С. А ведь эти двое внесли свой вклад в «наибольшее счастье наибольшего числа людей»; то есть в развлечение и восторг целой нации на протяжении последних полутора веков. Но это ничего не значит в системе Полезности, которая не довольствуется ничем, кроме блага целого. Такие благодетели вида, как Шекспир, Расин и Мольер, которые сочувствовали человеческому характеру и чувствам в их самых тонких и живых проявлениях, могут ожидать мало милости от «тех немногих и недавних писателей», которые презирают Музу и чья философия — тусклая антитеза человеческой природе. Несчастны те, кто жил до их времени! О! век Людовика XIV и Карла II, невежественный в Je ne sçais quoi и в sçavoir vivre! О! Париж, построенный (до сих пор) из грязи! Афины, Рим, Сузы, Вавилон, Пальмира — варварские постройки варварского периода — скройтесь, склонив головы! Вы, топи и дамбы Голландии, вы, рудники Мексики, чего вы стоите!

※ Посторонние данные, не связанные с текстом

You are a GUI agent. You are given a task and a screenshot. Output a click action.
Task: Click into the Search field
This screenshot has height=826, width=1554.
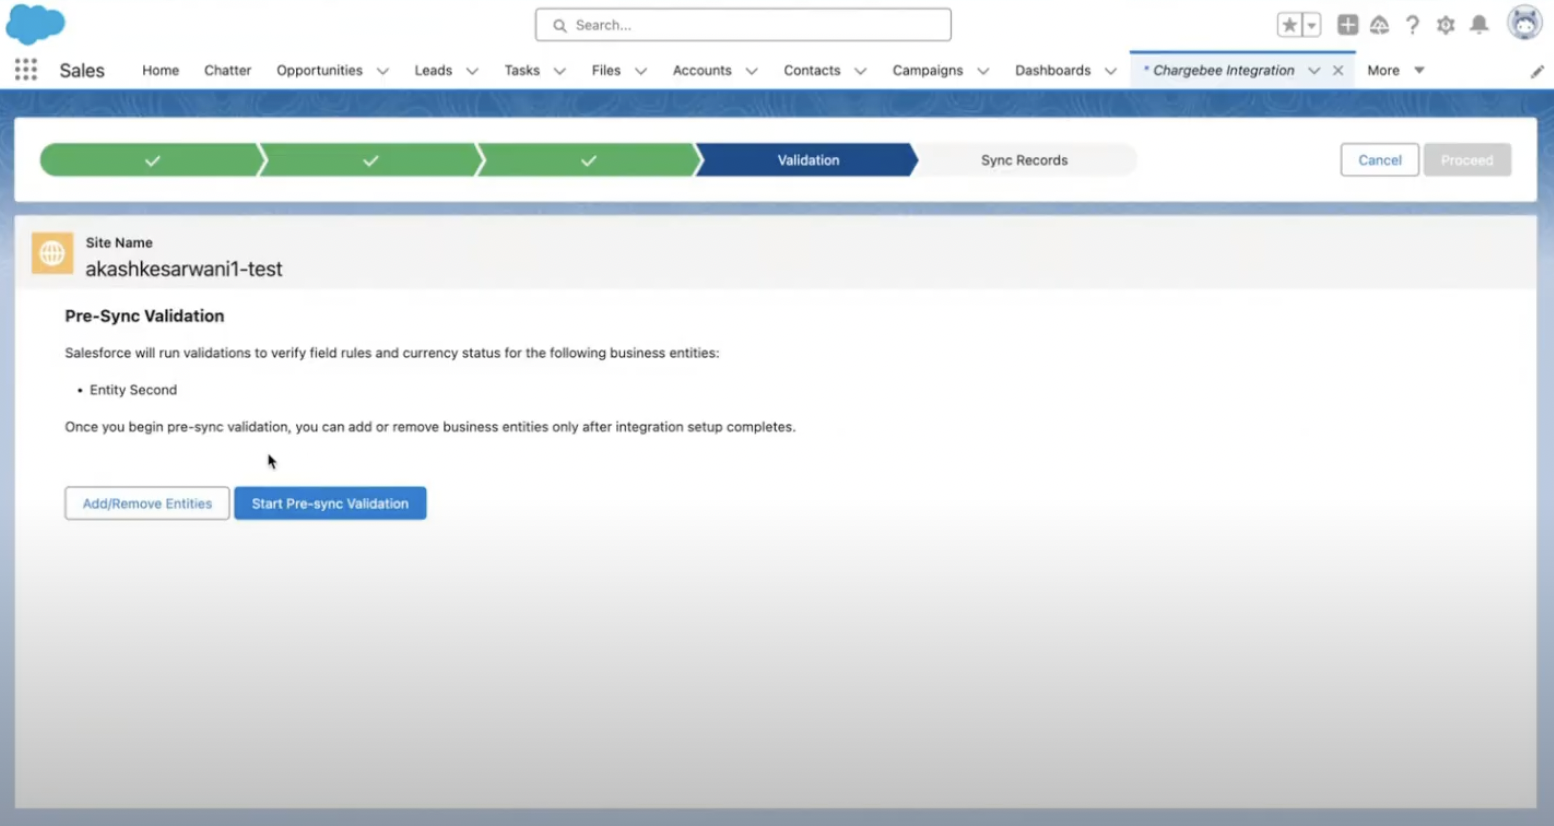tap(743, 25)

О! мосты возведенные, дворцы украшенные, города построенные, поля возделанные без умения или науки, как вы могли существовать до сих пор! О! картины, статуи, храмы, алтари, очаги, стихи поэта и торжественно дышащие мелодии, разве вы не оскорбление великих принципов «немногих и недавних писателей»? Как вы могли существовать без их разрешения? О! Аркрайт, не знакомый с прядильными машинами! О, сэр Роберт Пиль, не сведущий в ситцепечатании! О, поколение выскочек, какое добро могло случиться до вашего времени? Какое зло может случиться после него?
Р. Но по крайней мере вы должны признать важность первопринципов?
С. Столь же, сколь я уважаю торговца морскими товарами, старым тряпьем и железом: и товары, и принципы обычно краденые. Я вижу рекламу в газетах — «Элементы политической экономии» Джеймса Милля и «Принципы политической экономии» Джона Маккаллоха. Скажете ли вы мне в этом случае, чьи это Первопринципы? кто из них настоящий Simon Pure?
‘Strange! that such difference there should be
‘Twixt Tweedle-dum and Tweedle-dee!’
Р. Вы знаете, у нас правило — не поощрять любые попытки остроумия, так же как мир в целом ненавидит каламбурщиков.
С. По тому, как вы используете фразу «попытки остроумия», кажется, что вы признаете, что есть истинное и ложное остроумие; тогда почему вы смешиваете это различие? Логично ли это или даже политично?
Р. Разница не стоит того, чтобы обращать на нее внимание.
С. Все же, я полагаю, у вас есть много этого качества, если бы вы захотели его проявить?
Р. Полагаю, не очень.
С. А ведь вы беретесь презирать его! Я иногда думал, что великие профессора современной философии едва ли искренни в том презрении, которое они выражают к поэзии, живописи, музыке и изящным искусствам в целом — что они тайные любители и выдающиеся знатоки под секретом и, как другие влюбленные, скрывали свою страсть как слабость — что мистер М—— крутил шарманку — что мистер П—— восхитительно напевал — что у мистера Пл—— была рукописная трагедия под названием «Последний человек», которую он скрывал от публики, чтобы не компрометировать достоинство философии, доставляя кому-либо малейшее реальное удовлетворение в течение срока его естественной жизни.